La transmission du bail facilitée dans le cadre familial
Le statut du fermage a vu le jour au lendemain de la seconde guerre mondiale pour favoriser le développement de fermes familiales et transmissibles. C’est pourquoi il facilite tout particulièrement la transmission du bail dans ce cadre. « Le bail rural peut être cédé au conjoint ou aux descendants, enfants et petits-enfants », précise Marie-Annick Naudin. Les cessions à un autre membre de la famille (neveu, gendre…) n’entrent pas dans ce cadre.
Bien que le Code rural autorise la cession du bail dans le cadre familial, un certain formalisme est à respecter. Il faut d’abord prévenir son propriétaire qui doit donner son accord. « Dans le cas d’une cession familiale, l’enjeu est de respecter les conditions prévues par le statut du fermage, ce n’est pas parce que c’est autorisé que l’on fait ce qu’on veut », avance Cyril Dannoux, conseiller en gestion de patrimoine chez Cerfrance BFC (Bourgogne-Franche-Comté).

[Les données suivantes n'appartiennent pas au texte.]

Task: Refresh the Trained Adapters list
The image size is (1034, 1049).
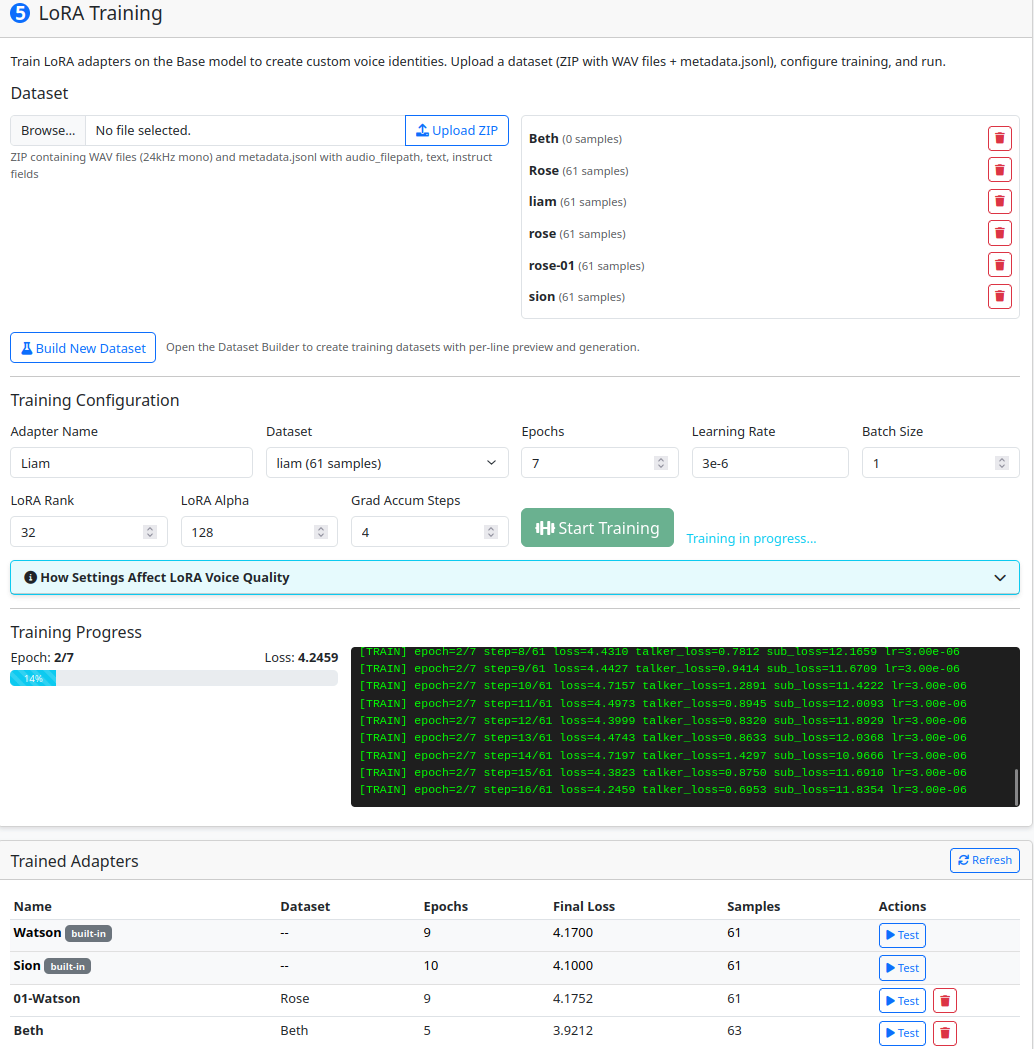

Se rapprocher de son bailleur
Il faut donc se rapprocher de son propriétaire, même si l’on cède le bail à son enfant. « Dans la plupart des cas, cela ne pose pas de problème, constate Cyril Dannoux. Si toutefois le bailleur refuse, il peut y avoir un recours devant le tribunal paritaire des baux ruraux (TPBR). Si une telle situation se présente, il est préférable d’être accompagné d’un avocat. » Pour prendre sa décision, le tribunal appréciera la situation au cas par cas (diligences des parties, respect du paiement de fermage, conditions remplies par le cessionnaire…).
Autre cas de figure à avoir en tête : la possibilité pour le propriétaire des terres de les reprendre pour les exploiter à son profit. « Quoi qu’il en soit, les propriétaires méritent d’être vus pour connaître leurs intentions et parler des projets de la ferme », insiste Marie-Annick Naudin.

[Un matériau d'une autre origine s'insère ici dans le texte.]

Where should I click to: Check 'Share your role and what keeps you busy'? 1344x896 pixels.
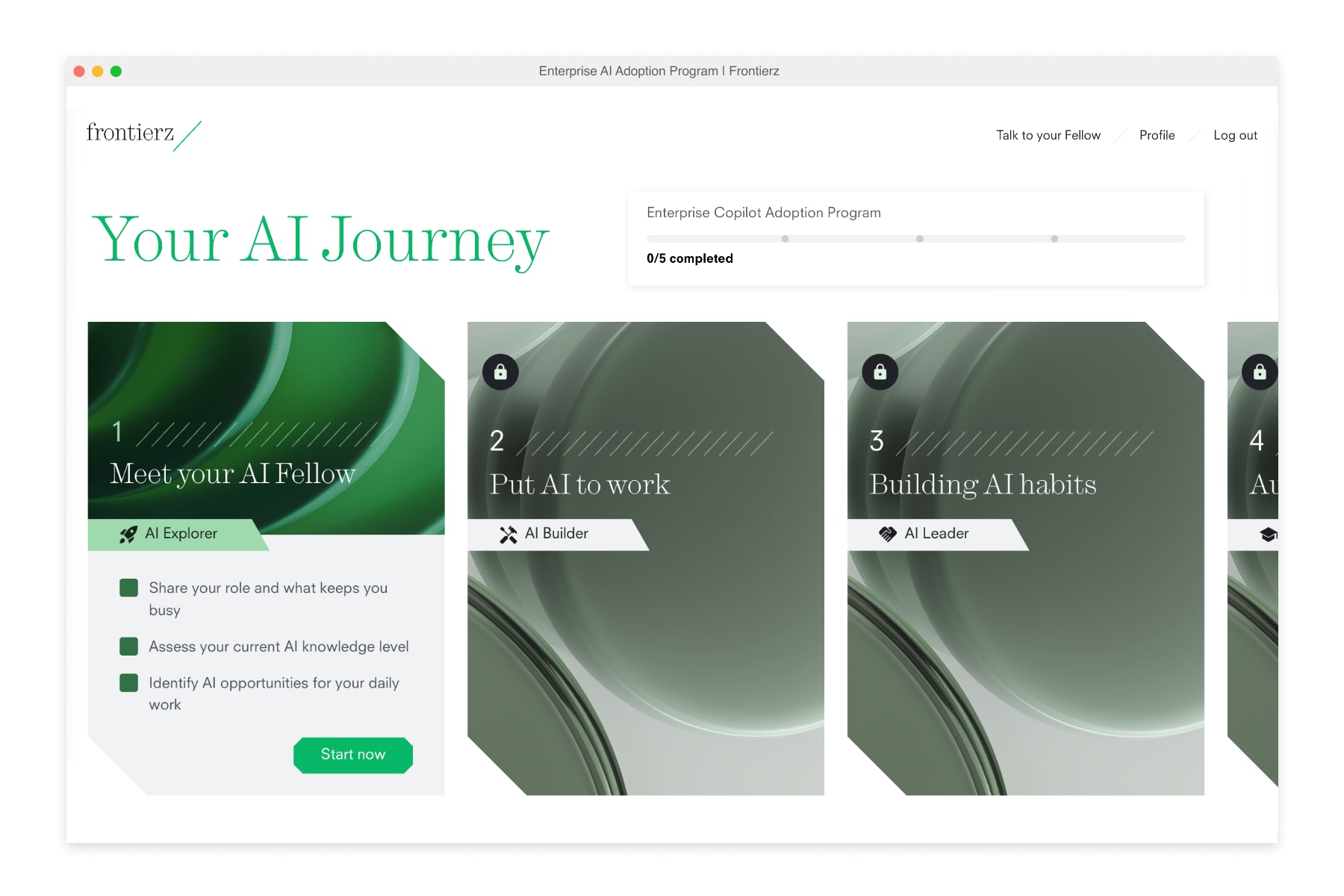[129, 588]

En savoir plus | Fermage : le bail rural cessible, un outil pour sécuriser la transmission du foncier
Dans certains cas, cela peut avoir un intérêt pour le repreneur familial de signer un nouveau bail, comme un bail rural à long terme si ce n’était pas le cas jusqu’ici. « Cela peut entraîner une hausse du montant du fermage mais, en contrepartie, on sécurise le repreneur avec une visibilité sur une bonne partie de la carrière », précise Hervé Paris, expert transmission au Crédit agricole Champagne-Bourgogne.
S’il y a plusieurs descendants repreneurs, le partage du foncier loué doit se faire dans l’équité pour anticiper les mésententes. « Il faut imaginer des schémas sur-mesure où les enfants peuvent travailler ensemble mais avec des droits personnels sur le foncier loué, c’est plus sécurisant », estime Cyril Dannoux.
La transmission concerne aussi les propriétaires fonciers
D’après une enquête menée par l’association Terre de liens et restituée dans son rapport La propriété des terres agricoles en France, à qui profiter la terre, 85 % de la SAU française, soit 22 millions d’hectares, sont la propriété privée de près de 4,2 millions d’individus. Ces propriétaires détiennent en moyenne des parcelles de cinq hectares. La taille moyenne des fermes d’après le recensement agricole de 2020 est de 69 hectares. Ainsi, un agriculteur qui travaille des terres en location, loue des terres à 14 propriétaires différents en moyenne. Les propriétaires sont dans l’ensemble plutôt âgés : la moitié de la SAU française est détenue par des personnes qui ont plus de 65 ans. Ce sont donc 13 millions d’hectares qui pourraient changer de propriétaire dans les dix prochaines années, par héritage, donation ou vente.